Problem details: Number of lines with "Rive" in the data: give that figure by itself.

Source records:
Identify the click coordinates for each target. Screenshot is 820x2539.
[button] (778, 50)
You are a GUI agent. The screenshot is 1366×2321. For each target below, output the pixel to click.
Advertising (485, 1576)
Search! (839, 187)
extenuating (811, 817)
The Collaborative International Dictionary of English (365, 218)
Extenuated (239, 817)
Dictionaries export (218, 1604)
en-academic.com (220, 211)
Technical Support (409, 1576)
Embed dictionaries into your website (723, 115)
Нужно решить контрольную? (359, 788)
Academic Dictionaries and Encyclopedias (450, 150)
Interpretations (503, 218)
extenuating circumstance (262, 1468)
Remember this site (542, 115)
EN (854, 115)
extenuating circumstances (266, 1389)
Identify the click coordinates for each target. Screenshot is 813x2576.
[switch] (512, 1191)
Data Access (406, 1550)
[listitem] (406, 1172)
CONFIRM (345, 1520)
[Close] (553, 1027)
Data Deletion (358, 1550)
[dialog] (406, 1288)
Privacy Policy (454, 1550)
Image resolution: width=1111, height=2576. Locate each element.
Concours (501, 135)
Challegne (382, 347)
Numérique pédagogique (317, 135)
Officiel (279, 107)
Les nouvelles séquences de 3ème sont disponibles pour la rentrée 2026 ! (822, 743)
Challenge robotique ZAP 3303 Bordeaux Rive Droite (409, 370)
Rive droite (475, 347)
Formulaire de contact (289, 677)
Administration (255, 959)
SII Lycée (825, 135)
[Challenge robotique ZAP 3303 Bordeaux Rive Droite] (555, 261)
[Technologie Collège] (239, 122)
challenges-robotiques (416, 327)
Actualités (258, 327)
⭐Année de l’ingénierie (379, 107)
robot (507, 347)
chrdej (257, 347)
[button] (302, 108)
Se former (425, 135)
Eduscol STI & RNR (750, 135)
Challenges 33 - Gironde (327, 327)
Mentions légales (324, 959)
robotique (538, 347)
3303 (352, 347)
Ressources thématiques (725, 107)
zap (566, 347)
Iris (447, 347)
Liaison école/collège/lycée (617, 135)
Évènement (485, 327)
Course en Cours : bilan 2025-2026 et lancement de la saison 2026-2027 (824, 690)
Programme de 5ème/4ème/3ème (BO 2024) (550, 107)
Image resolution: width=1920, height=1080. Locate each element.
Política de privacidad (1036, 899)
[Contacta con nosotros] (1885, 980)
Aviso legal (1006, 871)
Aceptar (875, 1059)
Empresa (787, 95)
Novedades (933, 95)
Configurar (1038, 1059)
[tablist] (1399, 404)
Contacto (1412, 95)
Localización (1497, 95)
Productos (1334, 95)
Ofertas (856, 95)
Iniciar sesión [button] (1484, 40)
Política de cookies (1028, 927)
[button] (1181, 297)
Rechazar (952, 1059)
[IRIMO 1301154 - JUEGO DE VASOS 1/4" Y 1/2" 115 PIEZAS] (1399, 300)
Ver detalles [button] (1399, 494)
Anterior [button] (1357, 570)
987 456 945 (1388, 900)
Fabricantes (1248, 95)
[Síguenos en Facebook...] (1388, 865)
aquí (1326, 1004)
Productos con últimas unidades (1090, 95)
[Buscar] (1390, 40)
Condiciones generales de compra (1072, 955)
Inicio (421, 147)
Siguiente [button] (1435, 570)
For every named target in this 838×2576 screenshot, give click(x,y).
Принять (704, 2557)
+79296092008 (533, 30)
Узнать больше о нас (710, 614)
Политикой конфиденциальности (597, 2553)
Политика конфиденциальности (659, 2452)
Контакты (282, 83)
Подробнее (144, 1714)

Written response: 3